[Avida-SVN] r3499 - in development: source/analyze source/tools tests/analyze_printphenotypes
blwalker at myxo.css.msu.edu
blwalker at myxo.css.msu.edu
Fri Oct 16 11:43:39 PDT 2009
Author: blwalker
Date: 2009-10-16 14:43:39 -0400 (Fri, 16 Oct 2009)
New Revision: 3499
Removed:
development/tests/analyze_printphenotypes/expected/
Modified:
development/source/analyze/cAnalyze.cc
development/source/analyze/cAnalyze.h
development/source/tools/tHashTable.h
Log:
New version of CommandPrintPhenotypes:
- handles any number of tasks without crashing, by using a cBitArray rather than an int to encode phenotype (where "phenotype" means "set of tasks an organism can do")

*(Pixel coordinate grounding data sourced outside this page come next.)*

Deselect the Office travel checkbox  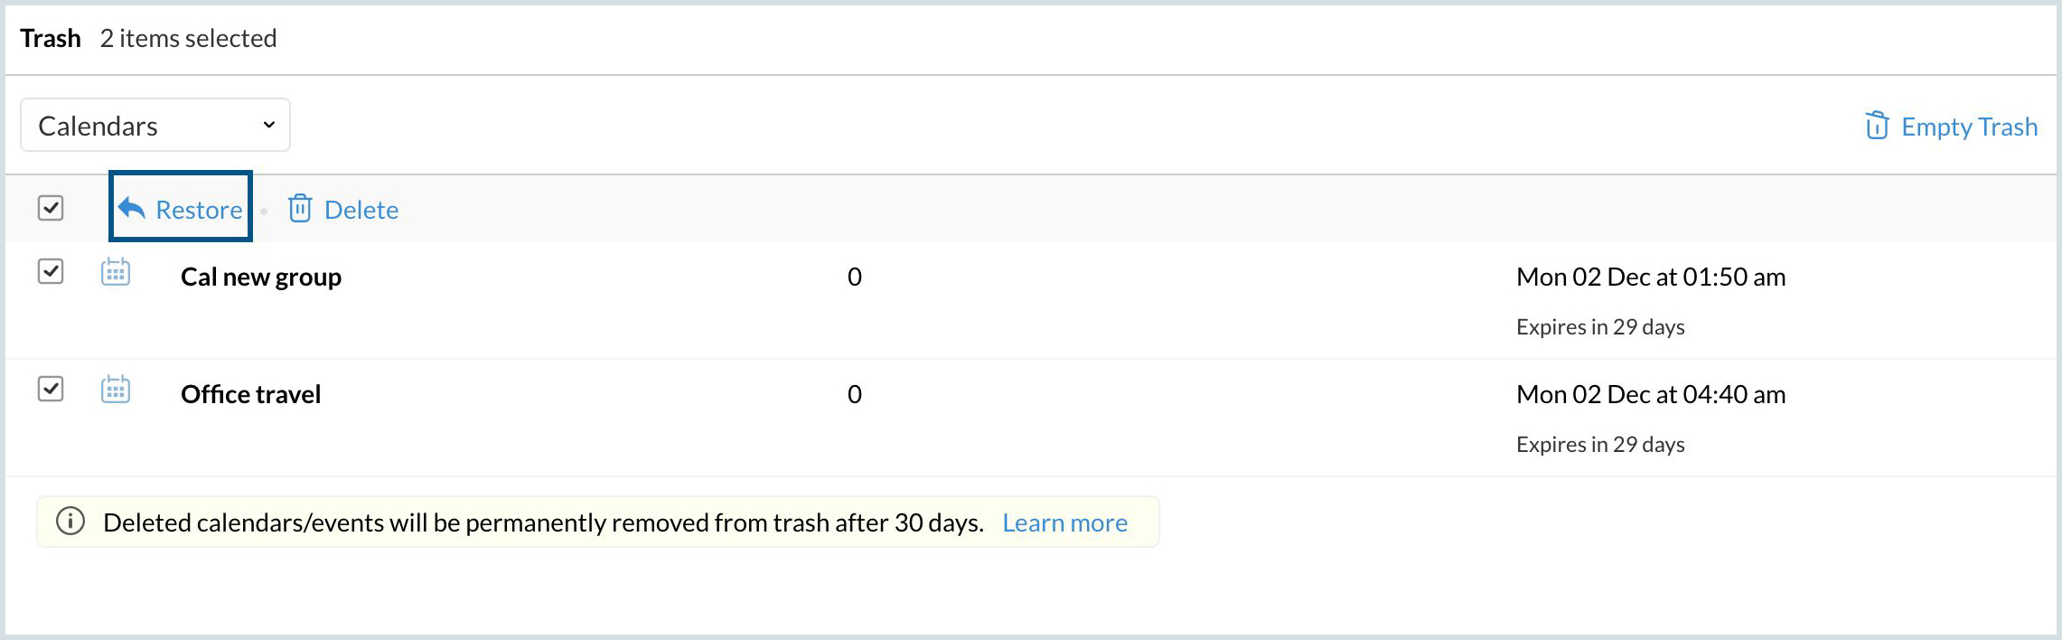point(51,389)
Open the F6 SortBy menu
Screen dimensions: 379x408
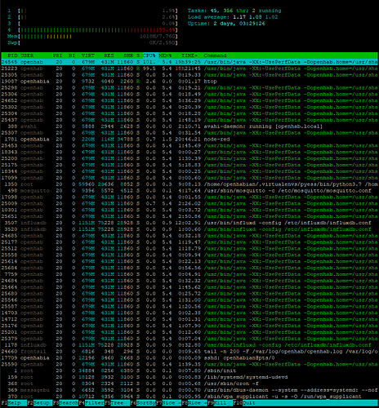point(143,403)
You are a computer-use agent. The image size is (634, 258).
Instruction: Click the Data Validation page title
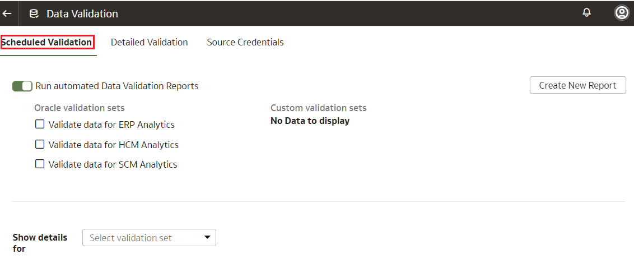tap(82, 13)
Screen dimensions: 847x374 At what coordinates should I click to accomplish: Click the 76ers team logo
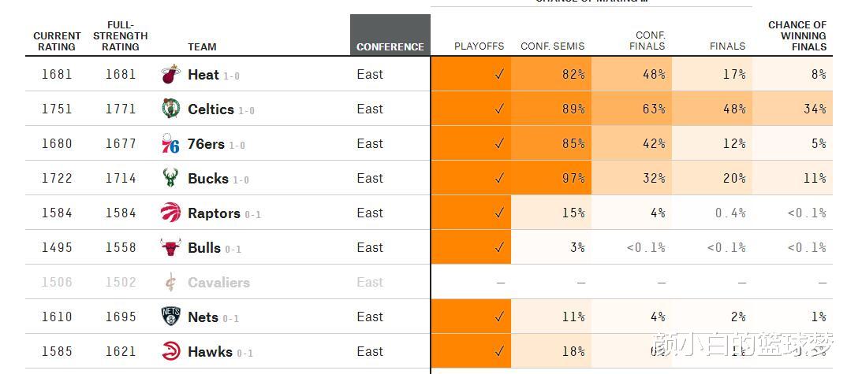[x=170, y=143]
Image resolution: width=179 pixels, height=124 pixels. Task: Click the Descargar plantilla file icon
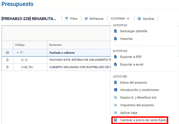(x=116, y=31)
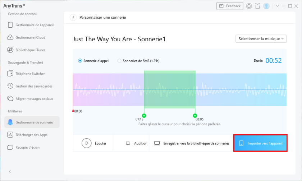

- outputs phenotypes sorted by number of organisms belonging (greatest to least) and within that by number of genotypes belonging
Because this version of CommandPrintPhenotypes uses a different sort than the previous, consistency of output is broken (although the output is really all the same information, just sorted within number of organisms a little more reasonably). Thus, expected results for the analyze_printphenotypes test are also being replaced.
Modified: development/source/analyze/cAnalyze.cc
===================================================================
--- development/source/analyze/cAnalyze.cc 2009-10-16 03:20:07 UTC (rev 3498)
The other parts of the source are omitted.